_EXERCISE REQUIREMENTS:_
Copy out the lines that begin at the one containing "Task: Click the italic" and end after the one containing "(x=373, y=818)", with both of those lines included. Reproduce them with no changes.
SUPPLIED ENTRIES start
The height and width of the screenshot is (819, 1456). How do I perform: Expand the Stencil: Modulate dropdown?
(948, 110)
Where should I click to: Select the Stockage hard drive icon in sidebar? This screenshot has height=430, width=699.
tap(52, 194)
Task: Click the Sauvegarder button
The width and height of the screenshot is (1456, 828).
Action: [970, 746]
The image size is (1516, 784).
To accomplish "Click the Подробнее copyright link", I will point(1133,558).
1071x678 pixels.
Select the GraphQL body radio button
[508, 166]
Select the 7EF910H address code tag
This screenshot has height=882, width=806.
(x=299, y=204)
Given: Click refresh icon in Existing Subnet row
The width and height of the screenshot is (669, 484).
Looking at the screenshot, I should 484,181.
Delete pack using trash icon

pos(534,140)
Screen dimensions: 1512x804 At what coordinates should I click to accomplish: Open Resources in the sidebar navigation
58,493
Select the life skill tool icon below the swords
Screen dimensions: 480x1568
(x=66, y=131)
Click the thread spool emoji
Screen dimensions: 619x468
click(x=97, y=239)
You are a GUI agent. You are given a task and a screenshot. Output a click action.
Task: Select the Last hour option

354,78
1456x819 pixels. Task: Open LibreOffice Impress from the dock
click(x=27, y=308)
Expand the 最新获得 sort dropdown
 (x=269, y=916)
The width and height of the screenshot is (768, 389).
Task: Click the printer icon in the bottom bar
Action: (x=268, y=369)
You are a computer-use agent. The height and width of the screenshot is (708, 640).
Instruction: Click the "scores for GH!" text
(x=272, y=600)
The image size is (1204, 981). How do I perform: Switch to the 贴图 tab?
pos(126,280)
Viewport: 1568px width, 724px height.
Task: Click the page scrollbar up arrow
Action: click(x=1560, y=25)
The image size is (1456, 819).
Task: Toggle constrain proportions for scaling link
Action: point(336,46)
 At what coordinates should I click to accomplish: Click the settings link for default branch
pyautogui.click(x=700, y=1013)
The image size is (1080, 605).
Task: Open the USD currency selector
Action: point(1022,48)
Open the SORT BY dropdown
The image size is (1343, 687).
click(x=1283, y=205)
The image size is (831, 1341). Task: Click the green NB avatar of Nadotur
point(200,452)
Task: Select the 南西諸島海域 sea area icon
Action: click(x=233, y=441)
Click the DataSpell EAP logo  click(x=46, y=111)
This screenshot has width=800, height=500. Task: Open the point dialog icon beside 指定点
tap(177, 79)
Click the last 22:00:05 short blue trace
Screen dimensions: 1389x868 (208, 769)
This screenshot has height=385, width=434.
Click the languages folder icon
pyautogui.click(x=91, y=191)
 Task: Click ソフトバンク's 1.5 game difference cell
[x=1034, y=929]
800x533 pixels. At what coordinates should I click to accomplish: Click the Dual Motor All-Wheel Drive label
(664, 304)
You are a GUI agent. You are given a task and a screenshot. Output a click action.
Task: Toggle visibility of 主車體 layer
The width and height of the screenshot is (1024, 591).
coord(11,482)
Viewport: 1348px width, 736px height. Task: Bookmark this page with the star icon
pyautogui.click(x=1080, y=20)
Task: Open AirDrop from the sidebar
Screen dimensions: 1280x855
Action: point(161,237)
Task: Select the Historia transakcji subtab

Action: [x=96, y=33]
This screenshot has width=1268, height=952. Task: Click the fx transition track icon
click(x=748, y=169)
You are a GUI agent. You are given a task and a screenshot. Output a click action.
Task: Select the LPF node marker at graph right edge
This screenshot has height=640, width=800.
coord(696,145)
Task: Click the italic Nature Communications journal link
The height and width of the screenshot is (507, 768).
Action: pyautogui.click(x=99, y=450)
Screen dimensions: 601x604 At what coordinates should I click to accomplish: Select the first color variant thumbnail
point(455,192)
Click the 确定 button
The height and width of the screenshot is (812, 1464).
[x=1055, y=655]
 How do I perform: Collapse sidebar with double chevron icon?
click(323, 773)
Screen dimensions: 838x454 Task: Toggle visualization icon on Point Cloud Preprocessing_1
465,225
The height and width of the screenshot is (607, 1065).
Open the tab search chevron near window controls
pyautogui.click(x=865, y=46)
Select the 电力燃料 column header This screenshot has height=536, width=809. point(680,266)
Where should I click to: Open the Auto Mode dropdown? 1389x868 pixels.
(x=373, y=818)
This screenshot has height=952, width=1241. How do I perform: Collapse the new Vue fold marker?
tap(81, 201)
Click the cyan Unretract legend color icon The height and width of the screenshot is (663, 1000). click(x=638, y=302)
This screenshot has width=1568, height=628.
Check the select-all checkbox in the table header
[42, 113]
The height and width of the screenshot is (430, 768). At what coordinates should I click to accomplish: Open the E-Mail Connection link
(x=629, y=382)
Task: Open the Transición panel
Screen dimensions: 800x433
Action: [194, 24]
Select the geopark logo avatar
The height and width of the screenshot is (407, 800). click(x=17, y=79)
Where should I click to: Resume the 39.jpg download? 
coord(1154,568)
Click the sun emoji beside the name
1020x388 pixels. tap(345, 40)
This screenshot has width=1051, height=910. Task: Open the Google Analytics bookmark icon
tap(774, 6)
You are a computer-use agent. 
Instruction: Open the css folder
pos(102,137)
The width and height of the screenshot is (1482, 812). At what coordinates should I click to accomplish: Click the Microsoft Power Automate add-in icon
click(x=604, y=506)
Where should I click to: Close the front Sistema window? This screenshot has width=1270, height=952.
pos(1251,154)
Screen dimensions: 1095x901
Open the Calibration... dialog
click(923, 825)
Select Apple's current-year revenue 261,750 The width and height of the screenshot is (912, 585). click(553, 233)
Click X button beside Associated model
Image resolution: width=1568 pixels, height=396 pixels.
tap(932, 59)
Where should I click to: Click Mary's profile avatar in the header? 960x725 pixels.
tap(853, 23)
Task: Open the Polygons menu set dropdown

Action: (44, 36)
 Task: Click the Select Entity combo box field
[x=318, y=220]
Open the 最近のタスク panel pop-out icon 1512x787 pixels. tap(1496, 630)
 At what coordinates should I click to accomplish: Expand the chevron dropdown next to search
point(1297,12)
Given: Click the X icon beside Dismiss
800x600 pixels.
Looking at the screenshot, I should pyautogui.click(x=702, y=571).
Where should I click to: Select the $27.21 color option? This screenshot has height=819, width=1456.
SUPPLIED ENTRIES end
_WRITTEN SOLUTION:_
Task: Click the italic Nature Communications journal link
The height and width of the screenshot is (507, 768).
Action: pyautogui.click(x=99, y=450)
Screen dimensions: 601x604 At what coordinates should I click to accomplish: Select the first color variant thumbnail
point(455,192)
Click the 确定 button
The height and width of the screenshot is (812, 1464).
[x=1055, y=655]
 How do I perform: Collapse sidebar with double chevron icon?
click(323, 773)
Screen dimensions: 838x454 Task: Toggle visualization icon on Point Cloud Preprocessing_1
465,225
The height and width of the screenshot is (607, 1065).
Open the tab search chevron near window controls
pyautogui.click(x=865, y=46)
Select the 电力燃料 column header This screenshot has height=536, width=809. point(680,266)
Where should I click to: Open the Auto Mode dropdown? 1389x868 pixels.
(x=373, y=818)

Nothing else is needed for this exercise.